Begin RECORDS FOR PROCESSING

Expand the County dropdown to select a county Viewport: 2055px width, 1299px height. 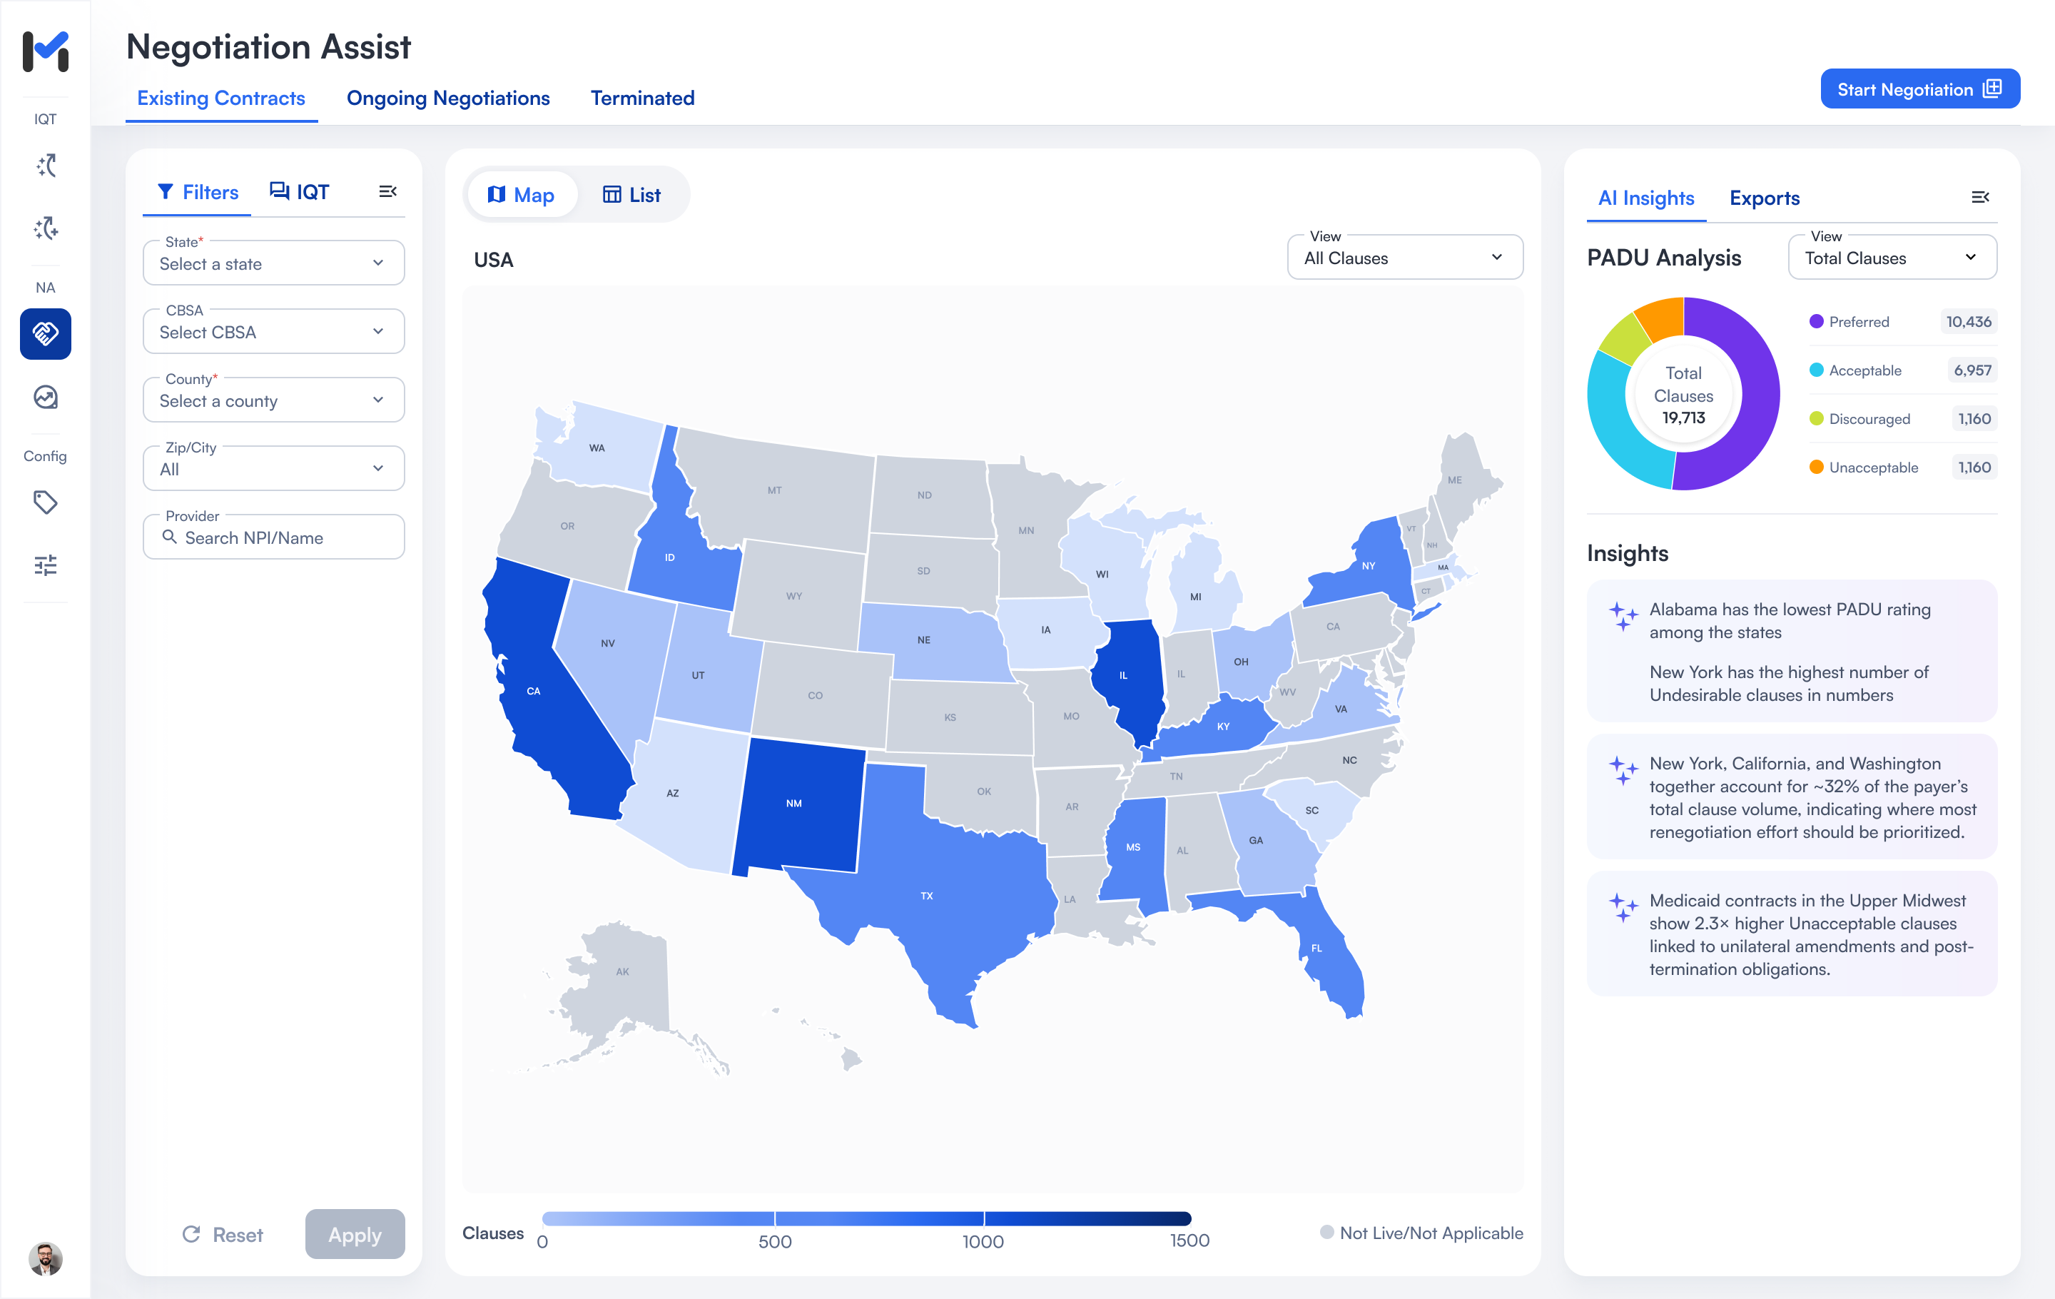coord(273,399)
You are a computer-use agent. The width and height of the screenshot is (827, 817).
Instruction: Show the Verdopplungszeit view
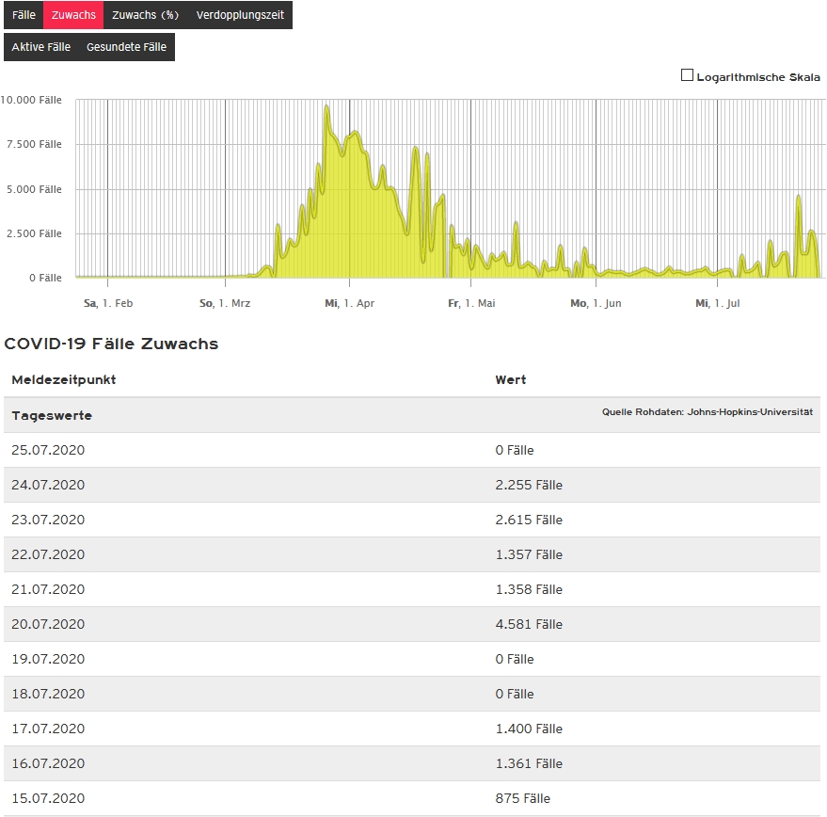240,15
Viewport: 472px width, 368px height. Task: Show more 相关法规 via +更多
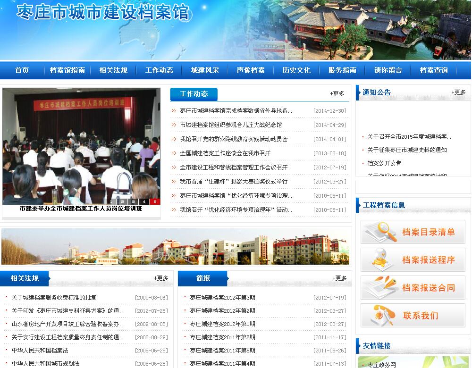click(x=161, y=278)
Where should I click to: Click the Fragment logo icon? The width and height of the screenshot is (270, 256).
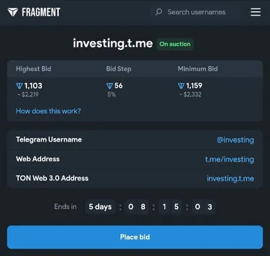[x=13, y=12]
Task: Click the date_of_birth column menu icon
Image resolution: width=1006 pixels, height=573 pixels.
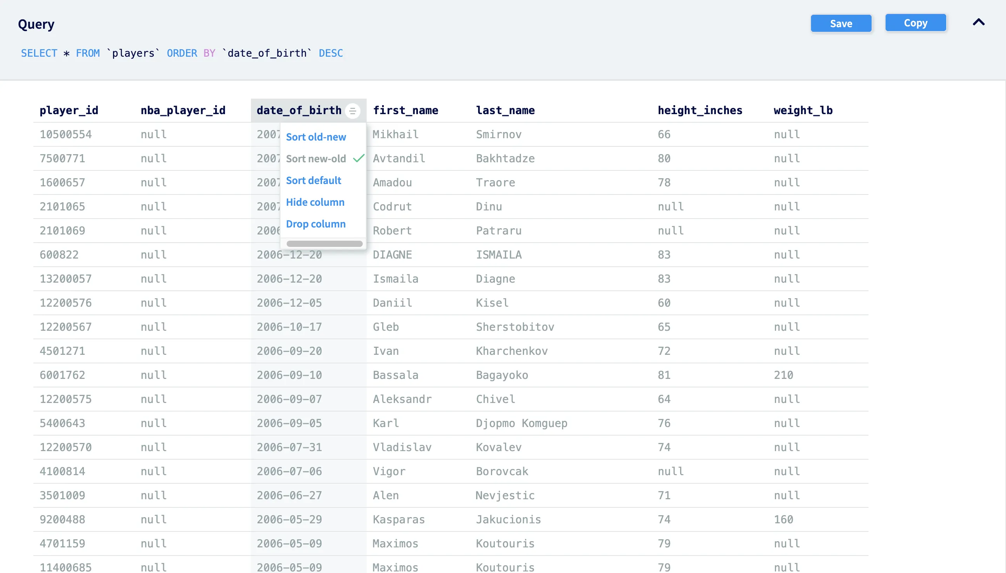Action: coord(352,111)
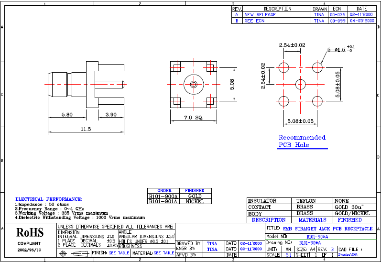Select the NEW RELEASE revision entry
Image resolution: width=381 pixels, height=262 pixels.
click(x=260, y=14)
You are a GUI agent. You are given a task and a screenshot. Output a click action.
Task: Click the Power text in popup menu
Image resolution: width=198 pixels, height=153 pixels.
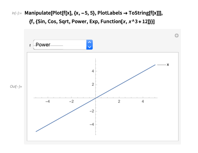pos(43,45)
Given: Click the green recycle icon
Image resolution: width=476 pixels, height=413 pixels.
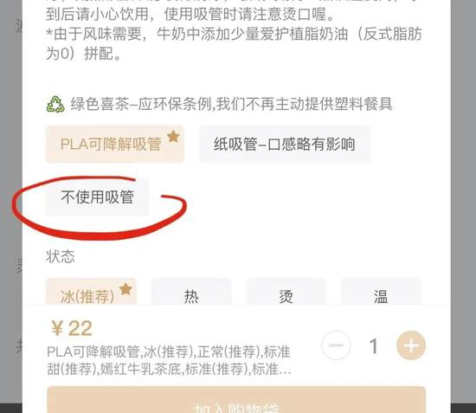Looking at the screenshot, I should (x=55, y=104).
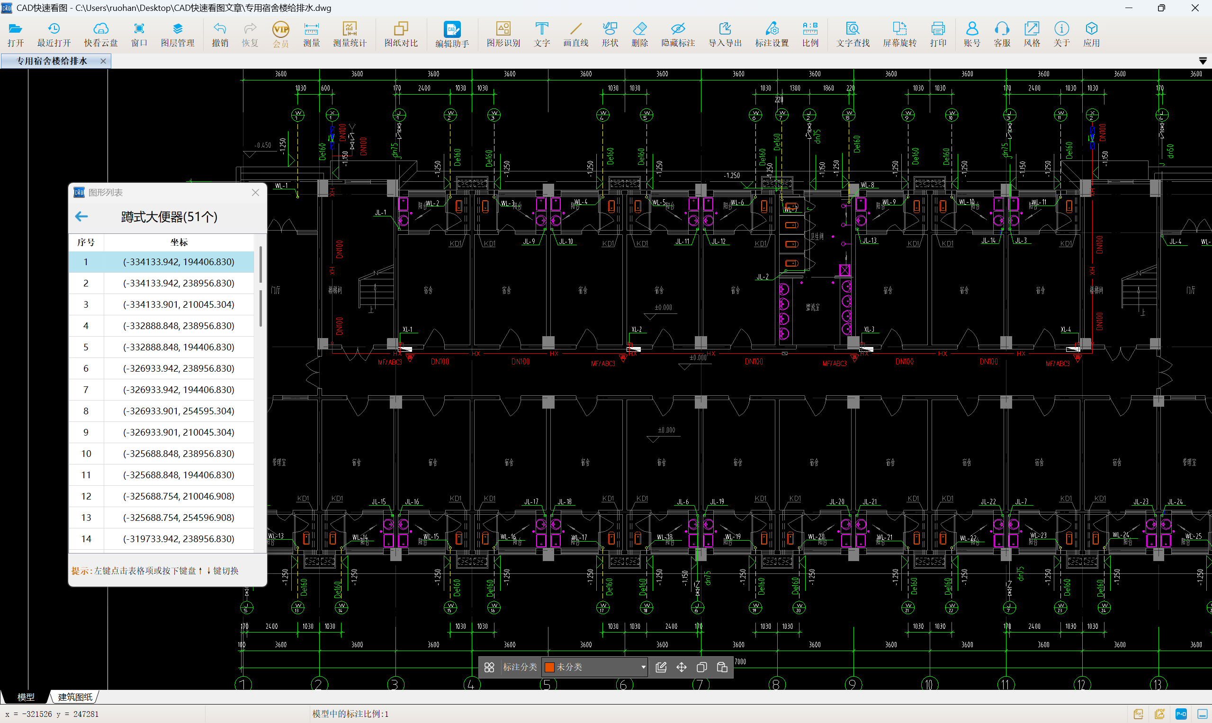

End RECORDS FOR PROCESSING

* _PROBLEM TO SOLVE_:
Render the stretch of the records from the line containing "Task: Click the date_of_birth" through the end of the records as a numbered list, skipping blank lines. Leave the pictures out of the answer.

* _EXERCISE RESULT_:
1. Task: Click the date_of_birth column menu icon
2. Image resolution: width=1006 pixels, height=573 pixels.
3. Action: coord(352,111)
4. Select the NEW RELEASE revision entry
5. Image resolution: width=381 pixels, height=262 pixels.
6. click(x=260, y=14)
7. You are a GUI agent. You are given a task and a screenshot. Output a click action.
8. Task: Click the Power text in popup menu
9. Image resolution: width=198 pixels, height=153 pixels.
10. pos(43,45)
11. Given: Click the green recycle icon
12. Image resolution: width=476 pixels, height=413 pixels.
13. Looking at the screenshot, I should (x=55, y=104).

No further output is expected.